__TASK__
In the records below, the lines from the one with "Where should I" through the last are to be printed exactly, and nothing else.

__GIVEN RECORDS__
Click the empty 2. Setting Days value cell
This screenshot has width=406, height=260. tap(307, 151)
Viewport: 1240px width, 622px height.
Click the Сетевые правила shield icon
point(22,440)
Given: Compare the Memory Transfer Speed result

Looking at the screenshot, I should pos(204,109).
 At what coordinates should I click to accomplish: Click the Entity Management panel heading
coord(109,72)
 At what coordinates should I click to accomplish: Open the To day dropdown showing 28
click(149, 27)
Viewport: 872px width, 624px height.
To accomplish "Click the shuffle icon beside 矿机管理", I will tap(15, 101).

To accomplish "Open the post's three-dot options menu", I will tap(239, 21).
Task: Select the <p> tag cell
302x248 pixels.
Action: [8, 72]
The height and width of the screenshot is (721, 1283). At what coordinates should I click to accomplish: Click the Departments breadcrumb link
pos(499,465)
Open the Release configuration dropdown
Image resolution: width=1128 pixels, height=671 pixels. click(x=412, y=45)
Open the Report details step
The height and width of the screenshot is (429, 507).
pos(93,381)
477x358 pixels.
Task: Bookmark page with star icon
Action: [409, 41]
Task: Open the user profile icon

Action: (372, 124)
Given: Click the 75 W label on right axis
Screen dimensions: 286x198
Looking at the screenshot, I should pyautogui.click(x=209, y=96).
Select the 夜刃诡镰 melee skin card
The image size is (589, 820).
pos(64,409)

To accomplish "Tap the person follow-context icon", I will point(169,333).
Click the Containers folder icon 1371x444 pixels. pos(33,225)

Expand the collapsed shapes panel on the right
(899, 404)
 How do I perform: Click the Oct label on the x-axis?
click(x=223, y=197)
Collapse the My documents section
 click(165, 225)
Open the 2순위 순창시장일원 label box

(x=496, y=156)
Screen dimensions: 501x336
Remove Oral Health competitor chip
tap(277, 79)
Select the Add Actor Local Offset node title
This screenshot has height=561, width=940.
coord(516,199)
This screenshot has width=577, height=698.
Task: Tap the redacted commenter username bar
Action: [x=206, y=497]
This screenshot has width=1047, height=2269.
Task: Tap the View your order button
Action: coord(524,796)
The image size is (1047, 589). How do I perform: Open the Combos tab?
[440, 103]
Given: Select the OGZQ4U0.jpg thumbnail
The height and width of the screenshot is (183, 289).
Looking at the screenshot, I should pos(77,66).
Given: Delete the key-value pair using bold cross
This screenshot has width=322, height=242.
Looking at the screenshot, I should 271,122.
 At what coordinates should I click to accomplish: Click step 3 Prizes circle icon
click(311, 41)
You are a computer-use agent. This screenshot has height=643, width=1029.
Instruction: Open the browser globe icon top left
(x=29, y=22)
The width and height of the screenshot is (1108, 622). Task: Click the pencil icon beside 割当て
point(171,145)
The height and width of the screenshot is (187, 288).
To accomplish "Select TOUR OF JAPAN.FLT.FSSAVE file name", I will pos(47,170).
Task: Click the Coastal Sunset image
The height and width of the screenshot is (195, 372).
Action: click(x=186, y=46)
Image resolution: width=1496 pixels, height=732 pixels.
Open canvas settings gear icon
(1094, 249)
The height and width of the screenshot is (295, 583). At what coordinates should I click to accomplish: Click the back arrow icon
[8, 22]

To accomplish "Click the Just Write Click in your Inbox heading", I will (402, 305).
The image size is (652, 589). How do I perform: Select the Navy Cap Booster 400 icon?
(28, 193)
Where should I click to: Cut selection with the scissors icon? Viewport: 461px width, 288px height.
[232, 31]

__WRITTEN REPLY__
Where should I click to: Cut selection with the scissors icon? Viewport: 461px width, 288px height.
[232, 31]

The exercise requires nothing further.